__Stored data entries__
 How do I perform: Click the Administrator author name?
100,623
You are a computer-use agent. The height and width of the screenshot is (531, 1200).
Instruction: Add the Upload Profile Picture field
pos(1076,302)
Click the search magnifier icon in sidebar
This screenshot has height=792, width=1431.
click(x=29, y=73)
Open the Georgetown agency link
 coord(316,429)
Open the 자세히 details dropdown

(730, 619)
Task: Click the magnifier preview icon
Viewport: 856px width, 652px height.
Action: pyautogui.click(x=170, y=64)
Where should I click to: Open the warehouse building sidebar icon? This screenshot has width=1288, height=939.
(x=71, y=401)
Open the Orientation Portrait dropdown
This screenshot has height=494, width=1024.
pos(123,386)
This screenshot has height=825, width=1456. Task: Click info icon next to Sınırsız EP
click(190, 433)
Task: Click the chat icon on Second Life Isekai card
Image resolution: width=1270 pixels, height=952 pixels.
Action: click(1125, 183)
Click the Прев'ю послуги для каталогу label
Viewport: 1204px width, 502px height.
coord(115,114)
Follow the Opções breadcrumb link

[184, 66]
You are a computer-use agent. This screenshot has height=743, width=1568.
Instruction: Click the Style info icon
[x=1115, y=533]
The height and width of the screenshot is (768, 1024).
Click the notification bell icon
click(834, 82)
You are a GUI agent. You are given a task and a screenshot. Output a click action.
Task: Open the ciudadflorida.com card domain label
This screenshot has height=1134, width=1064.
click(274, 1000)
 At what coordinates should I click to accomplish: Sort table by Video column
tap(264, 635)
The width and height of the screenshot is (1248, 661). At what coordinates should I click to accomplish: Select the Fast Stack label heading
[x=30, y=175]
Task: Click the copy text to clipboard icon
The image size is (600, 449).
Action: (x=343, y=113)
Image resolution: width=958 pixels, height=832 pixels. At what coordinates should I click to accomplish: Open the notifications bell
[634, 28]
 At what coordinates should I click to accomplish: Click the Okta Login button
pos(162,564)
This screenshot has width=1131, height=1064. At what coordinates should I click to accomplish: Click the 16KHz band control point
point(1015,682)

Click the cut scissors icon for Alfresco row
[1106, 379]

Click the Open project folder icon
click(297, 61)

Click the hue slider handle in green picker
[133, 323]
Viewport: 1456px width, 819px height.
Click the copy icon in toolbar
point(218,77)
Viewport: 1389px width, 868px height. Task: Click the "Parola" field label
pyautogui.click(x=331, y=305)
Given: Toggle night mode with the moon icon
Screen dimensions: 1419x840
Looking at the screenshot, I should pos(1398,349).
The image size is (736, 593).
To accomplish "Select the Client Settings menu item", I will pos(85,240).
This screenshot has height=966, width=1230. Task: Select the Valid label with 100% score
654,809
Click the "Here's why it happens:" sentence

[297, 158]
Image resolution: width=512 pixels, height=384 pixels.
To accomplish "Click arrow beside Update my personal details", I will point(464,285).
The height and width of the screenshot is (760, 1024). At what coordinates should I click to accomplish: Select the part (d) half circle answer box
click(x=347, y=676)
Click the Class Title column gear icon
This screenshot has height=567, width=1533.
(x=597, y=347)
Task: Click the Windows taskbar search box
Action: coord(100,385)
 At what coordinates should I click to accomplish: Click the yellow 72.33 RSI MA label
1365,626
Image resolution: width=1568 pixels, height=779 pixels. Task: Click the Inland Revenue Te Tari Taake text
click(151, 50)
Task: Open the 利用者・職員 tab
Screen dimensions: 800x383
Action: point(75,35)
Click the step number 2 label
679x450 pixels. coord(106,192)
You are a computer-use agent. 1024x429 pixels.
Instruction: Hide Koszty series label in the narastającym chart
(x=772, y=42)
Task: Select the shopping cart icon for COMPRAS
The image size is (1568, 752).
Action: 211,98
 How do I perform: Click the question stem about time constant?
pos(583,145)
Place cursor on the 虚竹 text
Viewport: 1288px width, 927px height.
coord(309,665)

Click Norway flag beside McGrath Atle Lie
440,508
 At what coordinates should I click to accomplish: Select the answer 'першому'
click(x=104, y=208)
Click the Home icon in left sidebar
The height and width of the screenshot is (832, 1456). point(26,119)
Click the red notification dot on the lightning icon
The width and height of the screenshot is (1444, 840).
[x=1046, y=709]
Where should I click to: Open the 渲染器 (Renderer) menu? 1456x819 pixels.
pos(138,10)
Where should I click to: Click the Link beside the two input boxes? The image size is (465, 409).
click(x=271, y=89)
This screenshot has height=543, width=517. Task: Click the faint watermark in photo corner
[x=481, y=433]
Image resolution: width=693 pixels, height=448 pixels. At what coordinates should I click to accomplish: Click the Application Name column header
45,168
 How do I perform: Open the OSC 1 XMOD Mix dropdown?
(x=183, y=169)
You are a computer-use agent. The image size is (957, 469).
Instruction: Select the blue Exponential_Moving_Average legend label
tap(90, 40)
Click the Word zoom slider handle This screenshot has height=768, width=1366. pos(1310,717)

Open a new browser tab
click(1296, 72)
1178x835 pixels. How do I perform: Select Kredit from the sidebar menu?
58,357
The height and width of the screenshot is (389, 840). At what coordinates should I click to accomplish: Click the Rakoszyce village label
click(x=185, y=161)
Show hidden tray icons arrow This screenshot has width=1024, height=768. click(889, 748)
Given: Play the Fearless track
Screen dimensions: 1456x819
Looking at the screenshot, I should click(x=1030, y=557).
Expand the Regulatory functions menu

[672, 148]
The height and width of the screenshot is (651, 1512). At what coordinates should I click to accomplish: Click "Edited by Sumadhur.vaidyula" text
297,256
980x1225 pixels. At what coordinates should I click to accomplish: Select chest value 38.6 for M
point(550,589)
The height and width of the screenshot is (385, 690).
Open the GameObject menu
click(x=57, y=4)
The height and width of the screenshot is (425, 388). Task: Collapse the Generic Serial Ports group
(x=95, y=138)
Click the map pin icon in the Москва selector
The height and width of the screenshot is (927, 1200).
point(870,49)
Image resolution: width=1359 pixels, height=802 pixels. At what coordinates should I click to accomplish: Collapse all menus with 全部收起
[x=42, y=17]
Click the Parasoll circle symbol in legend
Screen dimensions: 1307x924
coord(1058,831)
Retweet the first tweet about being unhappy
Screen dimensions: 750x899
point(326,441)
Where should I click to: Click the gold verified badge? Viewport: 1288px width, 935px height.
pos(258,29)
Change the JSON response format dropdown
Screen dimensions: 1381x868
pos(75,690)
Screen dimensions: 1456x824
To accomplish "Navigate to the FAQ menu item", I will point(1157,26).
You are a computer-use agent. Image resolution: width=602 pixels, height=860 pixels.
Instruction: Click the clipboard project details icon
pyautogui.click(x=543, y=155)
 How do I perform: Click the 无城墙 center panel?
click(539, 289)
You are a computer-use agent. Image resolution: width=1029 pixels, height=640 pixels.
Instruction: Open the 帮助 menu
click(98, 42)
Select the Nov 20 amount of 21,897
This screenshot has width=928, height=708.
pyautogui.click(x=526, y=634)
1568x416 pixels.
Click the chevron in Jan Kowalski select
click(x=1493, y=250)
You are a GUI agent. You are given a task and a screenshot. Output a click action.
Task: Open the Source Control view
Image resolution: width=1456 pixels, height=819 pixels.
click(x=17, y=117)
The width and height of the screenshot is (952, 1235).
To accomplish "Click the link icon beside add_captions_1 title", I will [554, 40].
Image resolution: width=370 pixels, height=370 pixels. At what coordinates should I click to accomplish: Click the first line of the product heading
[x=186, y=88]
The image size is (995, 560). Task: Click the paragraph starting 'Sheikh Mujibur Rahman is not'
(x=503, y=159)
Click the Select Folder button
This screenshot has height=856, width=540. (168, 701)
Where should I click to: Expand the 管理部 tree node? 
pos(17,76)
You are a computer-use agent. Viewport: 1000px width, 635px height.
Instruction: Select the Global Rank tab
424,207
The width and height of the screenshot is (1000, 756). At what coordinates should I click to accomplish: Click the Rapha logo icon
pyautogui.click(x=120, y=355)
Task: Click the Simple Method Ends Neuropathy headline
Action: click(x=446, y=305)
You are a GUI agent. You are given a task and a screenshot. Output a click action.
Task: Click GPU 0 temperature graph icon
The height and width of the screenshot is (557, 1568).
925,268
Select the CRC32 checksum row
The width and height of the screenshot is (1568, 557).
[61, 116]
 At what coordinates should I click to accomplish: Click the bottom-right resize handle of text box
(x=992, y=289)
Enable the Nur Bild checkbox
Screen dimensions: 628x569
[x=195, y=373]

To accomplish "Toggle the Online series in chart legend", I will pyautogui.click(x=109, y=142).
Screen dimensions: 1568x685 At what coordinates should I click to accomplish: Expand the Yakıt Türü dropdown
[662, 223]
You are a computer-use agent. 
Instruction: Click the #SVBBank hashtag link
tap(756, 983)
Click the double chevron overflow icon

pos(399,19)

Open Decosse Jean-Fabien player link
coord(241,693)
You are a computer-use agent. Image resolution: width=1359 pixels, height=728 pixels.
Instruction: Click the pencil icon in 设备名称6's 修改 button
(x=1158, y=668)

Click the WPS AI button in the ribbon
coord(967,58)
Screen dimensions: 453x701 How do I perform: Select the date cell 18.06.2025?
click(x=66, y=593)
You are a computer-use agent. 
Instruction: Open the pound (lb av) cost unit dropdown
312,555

__Problem details__
Copy out the entries word for word, from the line with "How do I perform: Click the 无城墙" through the line with "will [554, 40].", keeping both of those lines.

__Full output__
 How do I perform: Click the 无城墙 center panel?
click(539, 289)
You are a computer-use agent. Image resolution: width=1029 pixels, height=640 pixels.
Instruction: Open the 帮助 menu
click(98, 42)
Select the Nov 20 amount of 21,897
This screenshot has width=928, height=708.
pyautogui.click(x=526, y=634)
1568x416 pixels.
Click the chevron in Jan Kowalski select
click(x=1493, y=250)
You are a GUI agent. You are given a task and a screenshot. Output a click action.
Task: Open the Source Control view
Image resolution: width=1456 pixels, height=819 pixels.
click(x=17, y=117)
The width and height of the screenshot is (952, 1235).
To accomplish "Click the link icon beside add_captions_1 title", I will [554, 40].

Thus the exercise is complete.